▸ **Problem description**: Please reproduce each line of the data below as it stands.

[[ Task data open ]]

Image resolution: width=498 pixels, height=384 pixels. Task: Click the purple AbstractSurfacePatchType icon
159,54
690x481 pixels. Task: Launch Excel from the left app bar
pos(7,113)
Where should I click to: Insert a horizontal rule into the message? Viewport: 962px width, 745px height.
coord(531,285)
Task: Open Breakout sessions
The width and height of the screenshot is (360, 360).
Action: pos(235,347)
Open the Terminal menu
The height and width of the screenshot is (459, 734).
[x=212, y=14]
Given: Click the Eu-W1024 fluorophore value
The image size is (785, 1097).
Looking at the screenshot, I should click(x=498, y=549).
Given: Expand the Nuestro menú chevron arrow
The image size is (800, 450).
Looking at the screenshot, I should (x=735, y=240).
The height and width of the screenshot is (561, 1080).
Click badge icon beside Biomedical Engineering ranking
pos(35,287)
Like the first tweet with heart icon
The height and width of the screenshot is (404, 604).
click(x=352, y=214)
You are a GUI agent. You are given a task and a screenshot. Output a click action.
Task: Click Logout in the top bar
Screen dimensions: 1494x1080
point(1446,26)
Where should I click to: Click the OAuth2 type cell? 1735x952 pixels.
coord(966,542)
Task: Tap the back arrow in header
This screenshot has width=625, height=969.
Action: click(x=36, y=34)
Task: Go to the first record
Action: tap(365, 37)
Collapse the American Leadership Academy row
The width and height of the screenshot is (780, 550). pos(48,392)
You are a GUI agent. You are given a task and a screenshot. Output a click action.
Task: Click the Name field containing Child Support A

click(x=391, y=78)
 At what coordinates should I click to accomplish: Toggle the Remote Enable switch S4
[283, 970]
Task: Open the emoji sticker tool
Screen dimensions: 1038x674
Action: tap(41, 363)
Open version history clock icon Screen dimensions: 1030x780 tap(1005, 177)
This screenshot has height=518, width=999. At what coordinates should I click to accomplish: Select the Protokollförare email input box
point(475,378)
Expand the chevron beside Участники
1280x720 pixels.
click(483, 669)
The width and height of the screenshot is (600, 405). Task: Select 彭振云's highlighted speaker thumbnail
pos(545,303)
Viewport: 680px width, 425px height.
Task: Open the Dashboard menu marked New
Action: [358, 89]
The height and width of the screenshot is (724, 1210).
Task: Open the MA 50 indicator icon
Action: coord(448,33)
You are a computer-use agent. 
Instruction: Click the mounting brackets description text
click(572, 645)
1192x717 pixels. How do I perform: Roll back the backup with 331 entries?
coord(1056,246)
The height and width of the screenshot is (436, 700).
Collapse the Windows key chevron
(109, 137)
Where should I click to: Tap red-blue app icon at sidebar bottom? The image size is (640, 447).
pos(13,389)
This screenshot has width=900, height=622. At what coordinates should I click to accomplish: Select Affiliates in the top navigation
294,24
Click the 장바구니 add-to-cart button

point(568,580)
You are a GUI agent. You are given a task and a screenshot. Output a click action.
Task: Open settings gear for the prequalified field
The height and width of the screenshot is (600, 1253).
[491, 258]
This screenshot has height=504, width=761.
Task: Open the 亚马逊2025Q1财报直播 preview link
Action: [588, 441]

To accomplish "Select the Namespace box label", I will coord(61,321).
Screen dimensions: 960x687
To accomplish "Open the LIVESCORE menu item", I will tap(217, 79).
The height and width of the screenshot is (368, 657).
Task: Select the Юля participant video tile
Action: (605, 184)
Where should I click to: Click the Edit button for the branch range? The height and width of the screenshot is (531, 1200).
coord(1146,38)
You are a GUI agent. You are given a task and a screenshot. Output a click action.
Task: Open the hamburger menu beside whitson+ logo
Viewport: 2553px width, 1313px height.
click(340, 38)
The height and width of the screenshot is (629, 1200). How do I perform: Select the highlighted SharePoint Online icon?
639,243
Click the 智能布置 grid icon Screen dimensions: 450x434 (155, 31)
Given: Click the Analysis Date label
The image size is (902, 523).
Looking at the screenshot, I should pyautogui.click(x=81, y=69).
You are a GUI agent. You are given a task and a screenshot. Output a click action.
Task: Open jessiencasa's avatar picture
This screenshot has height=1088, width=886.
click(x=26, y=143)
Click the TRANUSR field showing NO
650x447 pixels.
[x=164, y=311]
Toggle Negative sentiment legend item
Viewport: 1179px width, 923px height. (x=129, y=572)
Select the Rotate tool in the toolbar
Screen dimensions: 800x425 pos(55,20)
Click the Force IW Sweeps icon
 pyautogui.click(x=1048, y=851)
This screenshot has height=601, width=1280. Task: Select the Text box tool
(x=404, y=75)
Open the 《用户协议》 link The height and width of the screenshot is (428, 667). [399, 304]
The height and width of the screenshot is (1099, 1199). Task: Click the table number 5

[[ Task data closed ]]

▸ **Solution below**:
Image resolution: width=498 pixels, height=384 pixels. Task: Click the purple AbstractSurfacePatchType icon
159,54
690x481 pixels. Task: Launch Excel from the left app bar
pos(7,113)
Where should I click to: Insert a horizontal rule into the message? Viewport: 962px width, 745px height.
coord(531,285)
Task: Open Breakout sessions
The width and height of the screenshot is (360, 360).
Action: pos(235,347)
Open the Terminal menu
The height and width of the screenshot is (459, 734).
[x=212, y=14]
Given: Click the Eu-W1024 fluorophore value
The image size is (785, 1097).
Looking at the screenshot, I should click(x=498, y=549).
Given: Expand the Nuestro menú chevron arrow
The image size is (800, 450).
Looking at the screenshot, I should (x=735, y=240).
The height and width of the screenshot is (561, 1080).
Click badge icon beside Biomedical Engineering ranking
pos(35,287)
Like the first tweet with heart icon
The height and width of the screenshot is (404, 604).
click(x=352, y=214)
You are a GUI agent. You are given a task and a screenshot. Output a click action.
Task: Click Logout in the top bar
Screen dimensions: 1494x1080
point(1446,26)
Where should I click to: Click the OAuth2 type cell? 1735x952 pixels.
coord(966,542)
Task: Tap the back arrow in header
This screenshot has width=625, height=969.
Action: click(x=36, y=34)
Task: Go to the first record
Action: tap(365, 37)
Collapse the American Leadership Academy row
The width and height of the screenshot is (780, 550). pos(48,392)
You are a GUI agent. You are given a task and a screenshot. Output a click action.
Task: Click the Name field containing Child Support A

click(x=391, y=78)
 At what coordinates should I click to accomplish: Toggle the Remote Enable switch S4
[283, 970]
Task: Open the emoji sticker tool
Screen dimensions: 1038x674
Action: tap(41, 363)
Open version history clock icon Screen dimensions: 1030x780 tap(1005, 177)
This screenshot has height=518, width=999. At what coordinates should I click to accomplish: Select the Protokollförare email input box
point(475,378)
Expand the chevron beside Участники
1280x720 pixels.
click(483, 669)
The width and height of the screenshot is (600, 405). Task: Select 彭振云's highlighted speaker thumbnail
pos(545,303)
Viewport: 680px width, 425px height.
Task: Open the Dashboard menu marked New
Action: [358, 89]
The height and width of the screenshot is (724, 1210).
Task: Open the MA 50 indicator icon
Action: coord(448,33)
You are a computer-use agent. 
Instruction: Click the mounting brackets description text
click(572, 645)
1192x717 pixels. How do I perform: Roll back the backup with 331 entries?
coord(1056,246)
The height and width of the screenshot is (436, 700).
Collapse the Windows key chevron
(109, 137)
Where should I click to: Tap red-blue app icon at sidebar bottom? The image size is (640, 447).
pos(13,389)
This screenshot has width=900, height=622. At what coordinates should I click to accomplish: Select Affiliates in the top navigation
294,24
Click the 장바구니 add-to-cart button

point(568,580)
You are a GUI agent. You are given a task and a screenshot. Output a click action.
Task: Open settings gear for the prequalified field
The height and width of the screenshot is (600, 1253).
[491, 258]
This screenshot has height=504, width=761.
Task: Open the 亚马逊2025Q1财报直播 preview link
Action: [588, 441]

To accomplish "Select the Namespace box label", I will coord(61,321).
Screen dimensions: 960x687
To accomplish "Open the LIVESCORE menu item", I will tap(217, 79).
The height and width of the screenshot is (368, 657).
Task: Select the Юля participant video tile
Action: (605, 184)
Where should I click to: Click the Edit button for the branch range? The height and width of the screenshot is (531, 1200).
coord(1146,38)
You are a GUI agent. You are given a task and a screenshot. Output a click action.
Task: Open the hamburger menu beside whitson+ logo
Viewport: 2553px width, 1313px height.
click(340, 38)
The height and width of the screenshot is (629, 1200). How do I perform: Select the highlighted SharePoint Online icon?
639,243
Click the 智能布置 grid icon Screen dimensions: 450x434 (155, 31)
Given: Click the Analysis Date label
The image size is (902, 523).
Looking at the screenshot, I should pyautogui.click(x=81, y=69).
You are a GUI agent. You are given a task and a screenshot. Output a click action.
Task: Open jessiencasa's avatar picture
This screenshot has height=1088, width=886.
click(x=26, y=143)
Click the TRANUSR field showing NO
650x447 pixels.
[x=164, y=311]
Toggle Negative sentiment legend item
Viewport: 1179px width, 923px height. (x=129, y=572)
Select the Rotate tool in the toolbar
Screen dimensions: 800x425 pos(55,20)
Click the Force IW Sweeps icon
 pyautogui.click(x=1048, y=851)
This screenshot has height=601, width=1280. Task: Select the Text box tool
(x=404, y=75)
Open the 《用户协议》 link The height and width of the screenshot is (428, 667). [399, 304]
The height and width of the screenshot is (1099, 1199). Task: Click the table number 5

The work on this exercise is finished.